According to the group's latest filing with the Federal Election Commission as of mid-September 2015, the group has assets of USD30, and debts of USD318, owed to a consulting firm in Washington, D.C.

== Christine Jones attack ad ==
In May 2014, VSA released an attack advertisement against Arizona businesswoman Christine Jones, who was running against Arizona State Treasurer Doug Ducey in the Republican primary for Arizona gubernatorial election. The ad invoked the 2012 Benghazi attack and attacked Jones for "once writing kind words about former Secretary of State Hillary Clinton." Jones' campaign criticized the ad as the "act of a desperate, fledgling campaign and their dark money allies who feel the need to go to this absurd association." The ad was also produced by Nobel's DC London, which Arends called "a great partner to our organization."

== Trump campaign event ==
The group organized a campaign event for the Donald Trump presidential campaign of 2016 on the deck of the USS Iowa, News reports in September 2015 following the event publicized the fact that the group had lost its tax-exempt status.

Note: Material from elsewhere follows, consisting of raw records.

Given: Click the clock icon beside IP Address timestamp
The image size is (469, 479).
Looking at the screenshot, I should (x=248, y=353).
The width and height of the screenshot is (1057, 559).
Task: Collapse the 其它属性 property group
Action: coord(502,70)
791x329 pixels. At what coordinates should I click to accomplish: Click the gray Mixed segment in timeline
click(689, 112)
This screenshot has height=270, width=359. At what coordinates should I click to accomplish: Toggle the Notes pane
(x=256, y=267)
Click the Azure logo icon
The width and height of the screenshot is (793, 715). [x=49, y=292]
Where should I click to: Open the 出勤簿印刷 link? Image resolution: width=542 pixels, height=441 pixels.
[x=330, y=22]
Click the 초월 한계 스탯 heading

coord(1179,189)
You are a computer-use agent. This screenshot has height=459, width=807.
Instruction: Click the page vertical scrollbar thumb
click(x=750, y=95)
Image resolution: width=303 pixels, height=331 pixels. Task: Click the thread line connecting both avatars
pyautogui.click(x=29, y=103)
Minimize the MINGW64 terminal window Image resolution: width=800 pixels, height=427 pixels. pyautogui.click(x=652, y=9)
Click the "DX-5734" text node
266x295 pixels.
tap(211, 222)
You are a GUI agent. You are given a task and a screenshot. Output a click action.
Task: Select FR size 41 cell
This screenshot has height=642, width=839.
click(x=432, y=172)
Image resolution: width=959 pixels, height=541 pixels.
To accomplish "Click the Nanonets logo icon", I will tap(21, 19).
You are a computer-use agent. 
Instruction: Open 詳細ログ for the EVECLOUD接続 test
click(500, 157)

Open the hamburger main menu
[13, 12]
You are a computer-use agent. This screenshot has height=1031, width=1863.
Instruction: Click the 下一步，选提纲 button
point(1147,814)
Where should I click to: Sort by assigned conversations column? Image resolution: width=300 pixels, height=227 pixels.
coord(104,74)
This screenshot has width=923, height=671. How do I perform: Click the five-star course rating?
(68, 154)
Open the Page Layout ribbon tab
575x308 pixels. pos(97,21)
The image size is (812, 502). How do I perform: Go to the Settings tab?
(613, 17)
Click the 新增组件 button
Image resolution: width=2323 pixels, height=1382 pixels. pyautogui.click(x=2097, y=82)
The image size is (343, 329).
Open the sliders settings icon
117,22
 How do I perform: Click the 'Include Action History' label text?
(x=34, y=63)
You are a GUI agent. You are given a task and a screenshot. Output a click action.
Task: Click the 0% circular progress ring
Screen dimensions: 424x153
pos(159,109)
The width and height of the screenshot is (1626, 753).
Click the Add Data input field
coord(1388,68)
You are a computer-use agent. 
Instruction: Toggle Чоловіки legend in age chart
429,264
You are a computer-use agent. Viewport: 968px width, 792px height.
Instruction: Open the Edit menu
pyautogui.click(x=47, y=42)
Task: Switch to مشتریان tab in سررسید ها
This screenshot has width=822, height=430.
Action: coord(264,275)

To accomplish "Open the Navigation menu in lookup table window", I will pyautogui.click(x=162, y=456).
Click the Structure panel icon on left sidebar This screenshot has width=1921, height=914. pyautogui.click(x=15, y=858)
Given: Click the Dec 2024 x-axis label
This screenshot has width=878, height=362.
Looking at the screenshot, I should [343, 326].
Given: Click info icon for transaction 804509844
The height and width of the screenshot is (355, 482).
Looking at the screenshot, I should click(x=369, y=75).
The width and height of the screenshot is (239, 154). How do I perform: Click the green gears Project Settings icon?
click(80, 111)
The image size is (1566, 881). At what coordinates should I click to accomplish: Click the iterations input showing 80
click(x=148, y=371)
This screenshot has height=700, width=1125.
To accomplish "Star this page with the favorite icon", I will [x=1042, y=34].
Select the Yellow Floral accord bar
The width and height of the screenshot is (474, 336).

The group's endorsement of Trump raised campaign finance questions as corporations are restricted to donating up to USD2,700 to a campaign; estimated event costs of USD11,000 paid by the VSA exceeded that amount, although there is no substantive evidence that "contribution limits or other campaign laws were broken." Other concerns raised include reports that the group does not appear to have any members or any relation with veterans.

According to CNN, the group "sounds like a charity" despite having its tax-exempt status revoked. The group claimed in a press release to have more than a half-million supporters, but a CNN investigative report "found scant evidence that Veterans for a Strong America has the supporters it says it does" and stated that "outside of Arends, CNN has found it difficult to find anyone with a direct link to the group." Nonprofit Quarterly referred to the group as a "fake vet nonprofit."

The VSA rose to notoriety in September 2015, after the Trump event. Attendees reportedly paid between $100 and $1,000 to attend the event. The group issued a statement denying that the group had violated election law by organizing the event. In an interview in September 2015, Arends said he was confident that the event was legal, while acknowledging that the group's tax-exempt nonprofit status had been revoked, but said that these problems predated his tenure with the group, as well as the current board of directors. Arends said that the group had disbanded in 2012 and was restarted by him in 2014. Arends said that the "liberal media" was out to get his group and that it was being attacked because they are endorsing Trump. KSFY-TV reported that "Arends says he works in tandem with six volunteer board members and that he has a database of more than 500,000 members who have contacted the organization."